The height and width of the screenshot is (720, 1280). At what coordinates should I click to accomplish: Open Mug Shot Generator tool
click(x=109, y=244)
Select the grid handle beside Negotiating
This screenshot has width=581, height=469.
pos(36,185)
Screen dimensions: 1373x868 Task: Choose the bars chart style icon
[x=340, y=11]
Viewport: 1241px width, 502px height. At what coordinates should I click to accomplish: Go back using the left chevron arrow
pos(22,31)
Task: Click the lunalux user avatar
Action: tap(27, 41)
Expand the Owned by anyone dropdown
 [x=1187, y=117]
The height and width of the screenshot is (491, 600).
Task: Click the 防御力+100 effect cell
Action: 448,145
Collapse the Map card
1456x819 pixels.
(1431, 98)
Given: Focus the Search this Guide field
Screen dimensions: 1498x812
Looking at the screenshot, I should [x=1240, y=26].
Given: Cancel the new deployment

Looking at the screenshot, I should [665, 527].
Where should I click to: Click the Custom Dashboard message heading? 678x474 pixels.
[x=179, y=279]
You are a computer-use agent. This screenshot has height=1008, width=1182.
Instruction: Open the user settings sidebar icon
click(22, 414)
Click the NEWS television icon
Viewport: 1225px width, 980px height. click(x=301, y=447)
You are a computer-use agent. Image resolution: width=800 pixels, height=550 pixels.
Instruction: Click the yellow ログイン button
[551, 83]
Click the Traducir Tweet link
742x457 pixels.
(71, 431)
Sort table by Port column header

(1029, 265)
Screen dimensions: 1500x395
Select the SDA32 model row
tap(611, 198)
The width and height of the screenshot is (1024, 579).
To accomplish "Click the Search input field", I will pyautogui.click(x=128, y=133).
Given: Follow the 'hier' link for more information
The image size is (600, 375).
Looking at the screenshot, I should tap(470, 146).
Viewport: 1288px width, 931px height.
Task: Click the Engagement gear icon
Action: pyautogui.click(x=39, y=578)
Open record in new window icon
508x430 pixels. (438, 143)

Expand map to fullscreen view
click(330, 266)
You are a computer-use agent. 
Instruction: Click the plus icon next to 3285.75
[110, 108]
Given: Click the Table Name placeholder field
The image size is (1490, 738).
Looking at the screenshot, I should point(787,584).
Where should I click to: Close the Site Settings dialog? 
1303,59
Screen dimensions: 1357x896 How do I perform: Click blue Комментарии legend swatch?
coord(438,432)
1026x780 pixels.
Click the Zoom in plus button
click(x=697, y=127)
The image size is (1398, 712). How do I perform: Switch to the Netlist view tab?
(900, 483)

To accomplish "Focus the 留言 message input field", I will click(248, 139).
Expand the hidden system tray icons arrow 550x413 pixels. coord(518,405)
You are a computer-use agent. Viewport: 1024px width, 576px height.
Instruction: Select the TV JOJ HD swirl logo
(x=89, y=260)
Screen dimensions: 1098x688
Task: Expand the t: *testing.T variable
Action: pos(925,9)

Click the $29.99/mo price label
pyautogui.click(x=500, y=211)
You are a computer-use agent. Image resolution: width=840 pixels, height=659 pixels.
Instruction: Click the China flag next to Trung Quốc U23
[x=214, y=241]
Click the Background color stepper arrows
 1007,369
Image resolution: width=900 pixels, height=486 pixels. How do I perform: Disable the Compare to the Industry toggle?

------------

:: What needs to be done ::
In the answer, each entry from the listing must be transcribed exactly.

:: Solution for this task ::
The height and width of the screenshot is (720, 1280). At what coordinates should I click to accomplish: Open Mug Shot Generator tool
click(x=109, y=244)
Select the grid handle beside Negotiating
This screenshot has width=581, height=469.
pos(36,185)
Screen dimensions: 1373x868 Task: Choose the bars chart style icon
[x=340, y=11]
Viewport: 1241px width, 502px height. At what coordinates should I click to accomplish: Go back using the left chevron arrow
pos(22,31)
Task: Click the lunalux user avatar
Action: tap(27, 41)
Expand the Owned by anyone dropdown
 [x=1187, y=117]
The height and width of the screenshot is (491, 600).
Task: Click the 防御力+100 effect cell
Action: 448,145
Collapse the Map card
1456x819 pixels.
(1431, 98)
Given: Focus the Search this Guide field
Screen dimensions: 1498x812
Looking at the screenshot, I should [x=1240, y=26].
Given: Cancel the new deployment

Looking at the screenshot, I should [665, 527].
Where should I click to: Click the Custom Dashboard message heading? 678x474 pixels.
[x=179, y=279]
You are a computer-use agent. This screenshot has height=1008, width=1182.
Instruction: Open the user settings sidebar icon
click(22, 414)
Click the NEWS television icon
Viewport: 1225px width, 980px height. click(x=301, y=447)
You are a computer-use agent. Image resolution: width=800 pixels, height=550 pixels.
Instruction: Click the yellow ログイン button
[551, 83]
Click the Traducir Tweet link
742x457 pixels.
(71, 431)
Sort table by Port column header

(1029, 265)
Screen dimensions: 1500x395
Select the SDA32 model row
tap(611, 198)
The width and height of the screenshot is (1024, 579).
To accomplish "Click the Search input field", I will pyautogui.click(x=128, y=133).
Given: Follow the 'hier' link for more information
The image size is (600, 375).
Looking at the screenshot, I should tap(470, 146).
Viewport: 1288px width, 931px height.
Task: Click the Engagement gear icon
Action: pyautogui.click(x=39, y=578)
Open record in new window icon
508x430 pixels. (438, 143)

Expand map to fullscreen view
click(330, 266)
You are a computer-use agent. 
Instruction: Click the plus icon next to 3285.75
[110, 108]
Given: Click the Table Name placeholder field
The image size is (1490, 738).
Looking at the screenshot, I should point(787,584).
Where should I click to: Close the Site Settings dialog? 
1303,59
Screen dimensions: 1357x896 How do I perform: Click blue Комментарии legend swatch?
coord(438,432)
1026x780 pixels.
Click the Zoom in plus button
click(x=697, y=127)
The image size is (1398, 712). How do I perform: Switch to the Netlist view tab?
(900, 483)

To accomplish "Focus the 留言 message input field", I will click(248, 139).
Expand the hidden system tray icons arrow 550x413 pixels. coord(518,405)
You are a computer-use agent. Viewport: 1024px width, 576px height.
Instruction: Select the TV JOJ HD swirl logo
(x=89, y=260)
Screen dimensions: 1098x688
Task: Expand the t: *testing.T variable
Action: pos(925,9)

Click the $29.99/mo price label
pyautogui.click(x=500, y=211)
You are a computer-use agent. Image resolution: width=840 pixels, height=659 pixels.
Instruction: Click the China flag next to Trung Quốc U23
[x=214, y=241]
Click the Background color stepper arrows
 1007,369
Image resolution: width=900 pixels, height=486 pixels. How do I perform: Disable the Compare to the Industry toggle?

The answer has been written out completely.